Postby mallard » Sat Dec 19, 2009 12:59 pm

nicdmx, I apologize, but we are now outside of the realm of things I'm qualified even to muse about. I have to think they're both considered. My instinct is that putting the money into your house may be a good decision in terms of financial aid, but please, please do not rely on me for this advice.

GeePee, please don't judge Yale harshly because of this thread. It really is an incredible and special law school. You won't see that reading this thread, but that's because the sensible Yalies wouldn't parachute into this sort of thread (the sensible Yalies probably aren't even on TLS).

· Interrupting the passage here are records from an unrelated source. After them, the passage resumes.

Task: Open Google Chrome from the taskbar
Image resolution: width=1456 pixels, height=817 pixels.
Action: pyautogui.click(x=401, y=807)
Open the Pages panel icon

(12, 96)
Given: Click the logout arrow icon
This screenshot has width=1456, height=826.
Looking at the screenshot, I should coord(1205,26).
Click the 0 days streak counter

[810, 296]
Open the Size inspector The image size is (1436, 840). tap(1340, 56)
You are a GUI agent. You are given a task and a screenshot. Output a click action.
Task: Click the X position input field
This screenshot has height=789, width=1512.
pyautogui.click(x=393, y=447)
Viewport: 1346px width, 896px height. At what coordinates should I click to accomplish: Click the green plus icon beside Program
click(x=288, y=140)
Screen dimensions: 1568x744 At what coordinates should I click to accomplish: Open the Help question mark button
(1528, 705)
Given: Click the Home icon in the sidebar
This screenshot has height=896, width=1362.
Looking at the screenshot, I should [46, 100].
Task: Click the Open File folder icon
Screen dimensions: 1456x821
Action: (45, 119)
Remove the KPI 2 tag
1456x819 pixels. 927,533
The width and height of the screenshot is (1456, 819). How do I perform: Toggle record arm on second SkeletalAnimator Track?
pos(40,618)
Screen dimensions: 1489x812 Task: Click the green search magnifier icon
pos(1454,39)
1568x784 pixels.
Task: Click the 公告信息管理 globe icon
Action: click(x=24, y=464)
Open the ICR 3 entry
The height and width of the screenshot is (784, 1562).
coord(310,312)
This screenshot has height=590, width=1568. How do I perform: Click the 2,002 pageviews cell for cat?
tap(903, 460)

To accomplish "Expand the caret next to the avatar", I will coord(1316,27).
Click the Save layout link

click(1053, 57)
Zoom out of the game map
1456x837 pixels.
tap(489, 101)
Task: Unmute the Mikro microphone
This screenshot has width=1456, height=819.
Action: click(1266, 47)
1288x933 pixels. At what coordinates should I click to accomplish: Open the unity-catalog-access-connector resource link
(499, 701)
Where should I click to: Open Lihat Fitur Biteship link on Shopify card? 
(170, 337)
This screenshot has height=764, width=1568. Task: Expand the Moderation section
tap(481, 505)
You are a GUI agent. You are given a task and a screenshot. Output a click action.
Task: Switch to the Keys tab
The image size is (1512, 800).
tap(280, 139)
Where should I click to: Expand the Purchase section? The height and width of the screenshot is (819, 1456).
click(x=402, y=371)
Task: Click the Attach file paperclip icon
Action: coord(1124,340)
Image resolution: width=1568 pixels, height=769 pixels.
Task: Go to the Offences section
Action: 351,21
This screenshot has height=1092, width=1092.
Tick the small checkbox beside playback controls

Lining up my 1L summer... is something on which I still have a lot of work to do. However, this is a trade school, and a large one, and its job is to get people to powerful positions. Anecdotally, from friends, there are certainly some places that will set up an interview, sometimes simply as a formality, because you're a Harvard student. This can be a bad thing too: for instance, I'm applying abroad (as well as at home), and I've been told to be careful of places without an established internship program, since they'll take me on quite happily as I'm from Harvard but might not have all that much for me to do when I get there. I feel mixed (I keep saying that, don't I?) about OCS and OPIA for a couple reasons, but they certainly have humongous databases of where everyone's worked, they can put you in touch with people, they can show you reviews of the places, advise you on what to put in your different cover letters. I don't really know what to compare it to because those types of services were simply not really there at my undergrad, but there are certainly tons of resources.